### [Problem to solve]
Set down, unchanged, the line holding "Task: Open the Rough style dropdown" and all lines that follow it to the end of the material, leaving pictures out.

═══ Raw data

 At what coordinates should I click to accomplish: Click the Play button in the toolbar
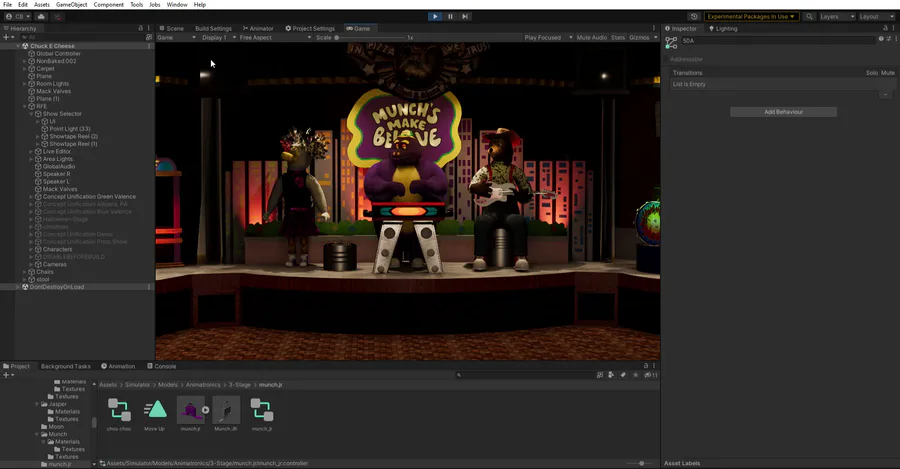click(x=435, y=16)
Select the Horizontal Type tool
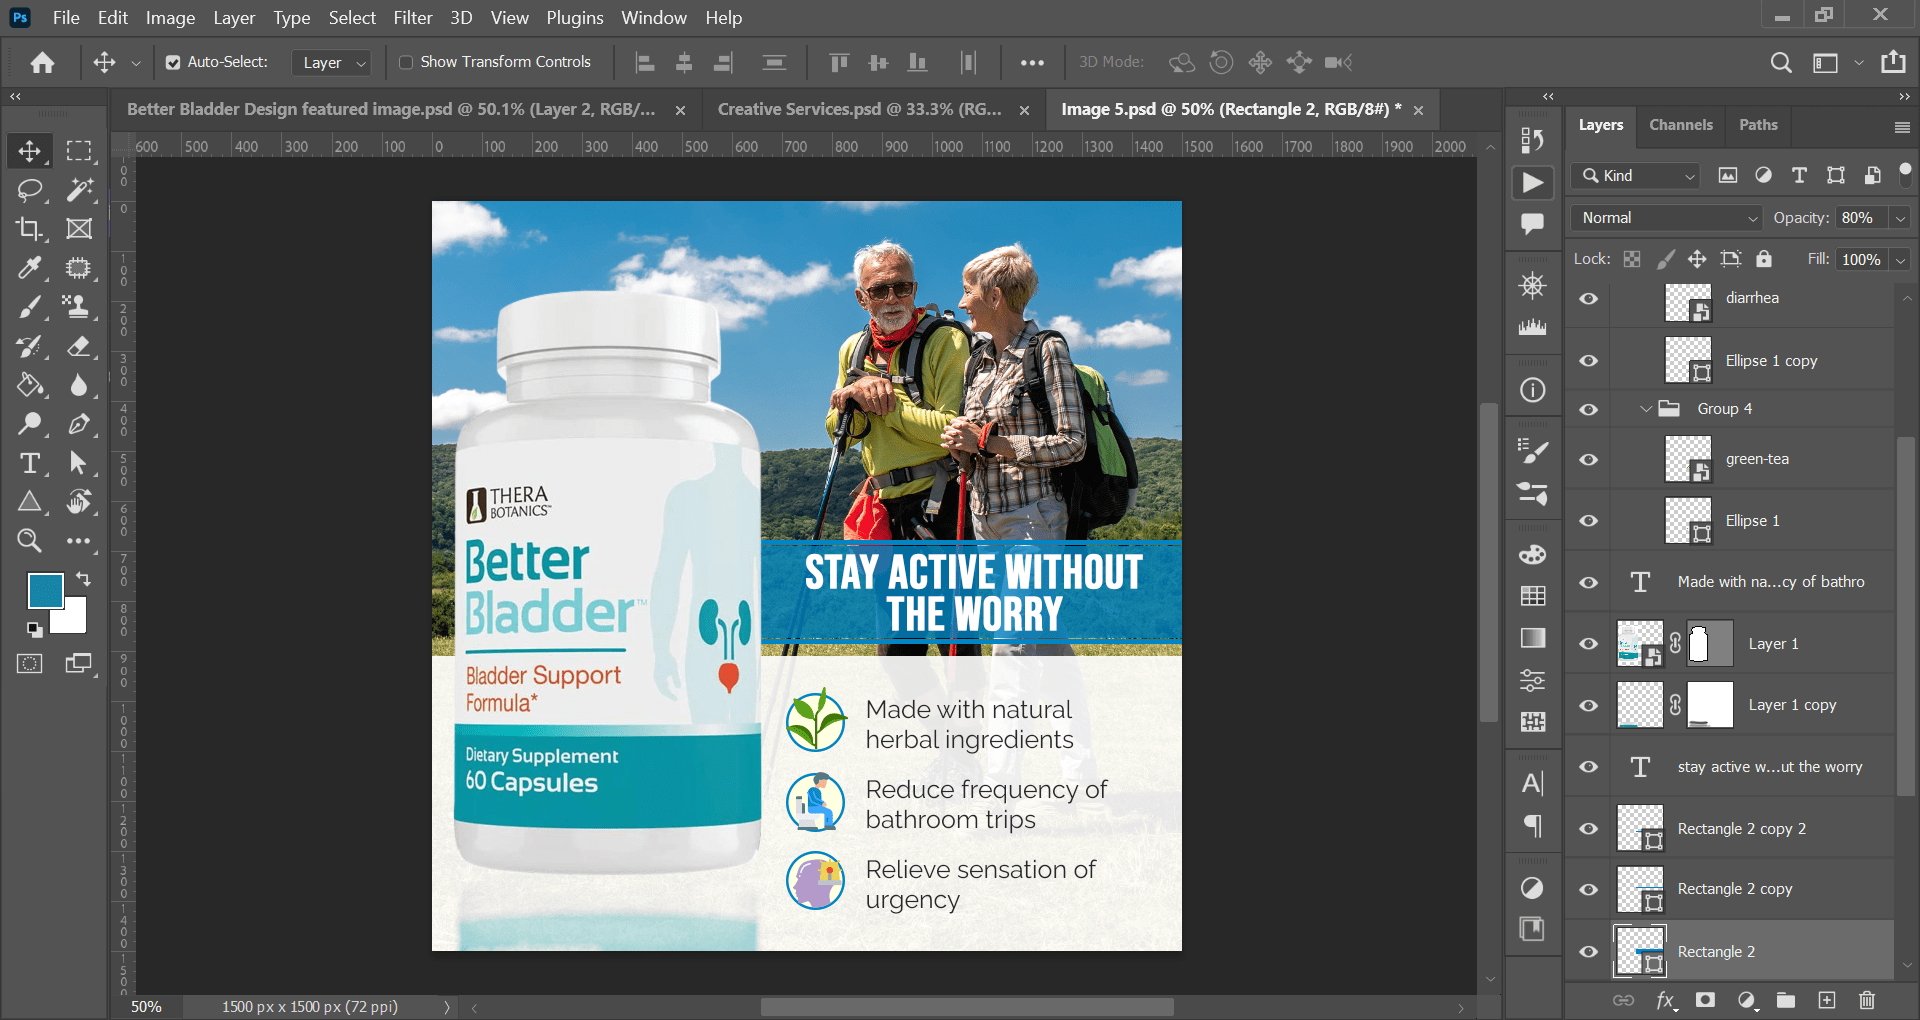Image resolution: width=1920 pixels, height=1020 pixels. click(30, 463)
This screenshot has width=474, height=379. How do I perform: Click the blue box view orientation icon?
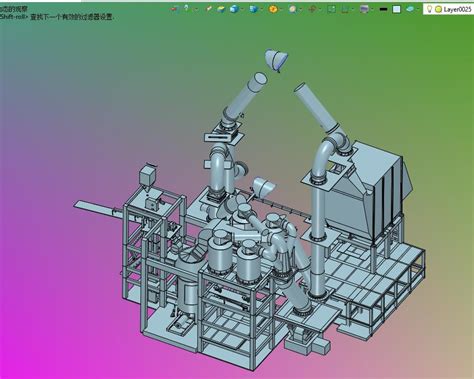click(254, 9)
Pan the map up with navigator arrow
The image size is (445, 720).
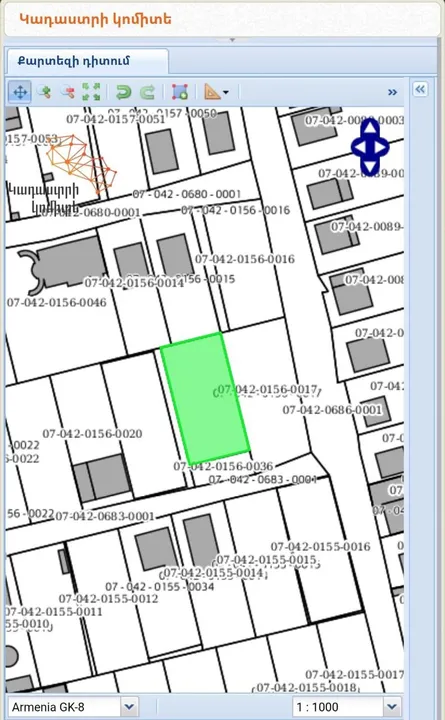pos(370,130)
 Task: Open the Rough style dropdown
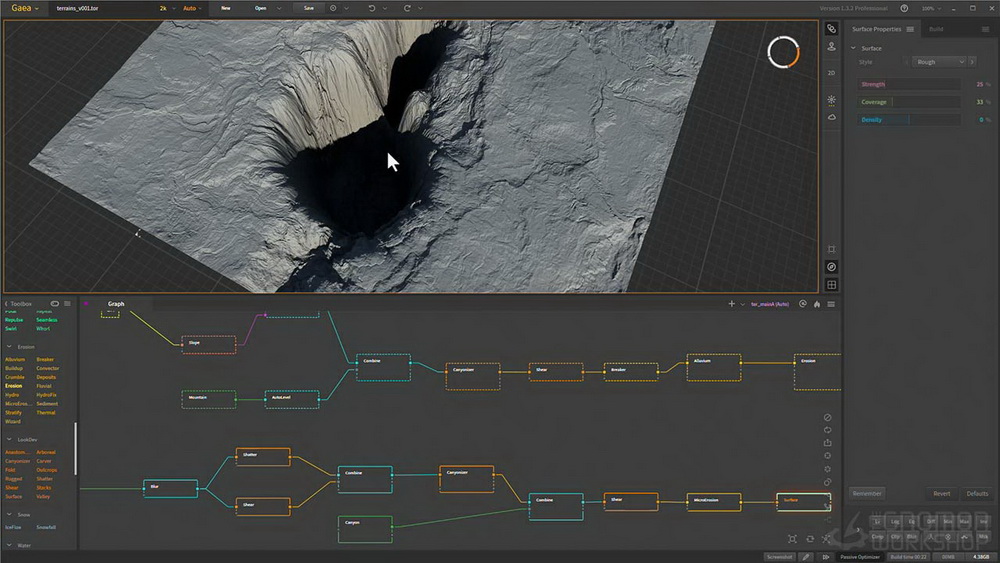940,62
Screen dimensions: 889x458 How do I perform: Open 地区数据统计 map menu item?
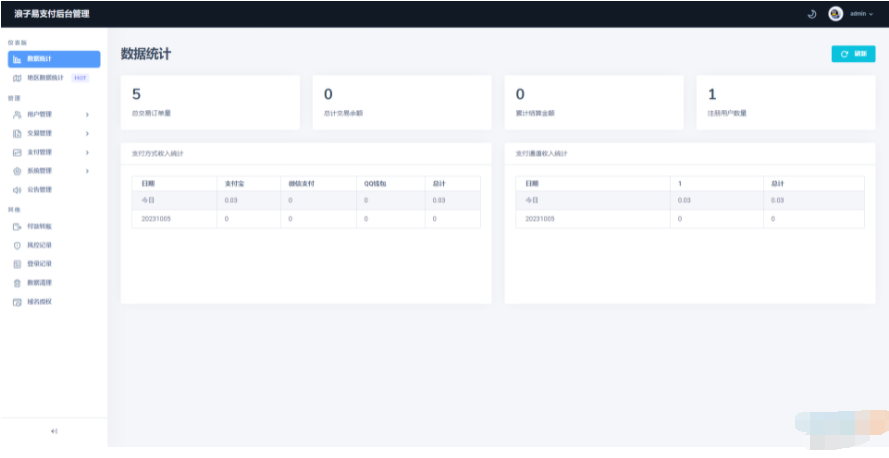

══════

### [Written answer]
 Task: Open the Rough style dropdown
940,62
Screen dimensions: 889x458 How do I perform: Open 地区数据统计 map menu item?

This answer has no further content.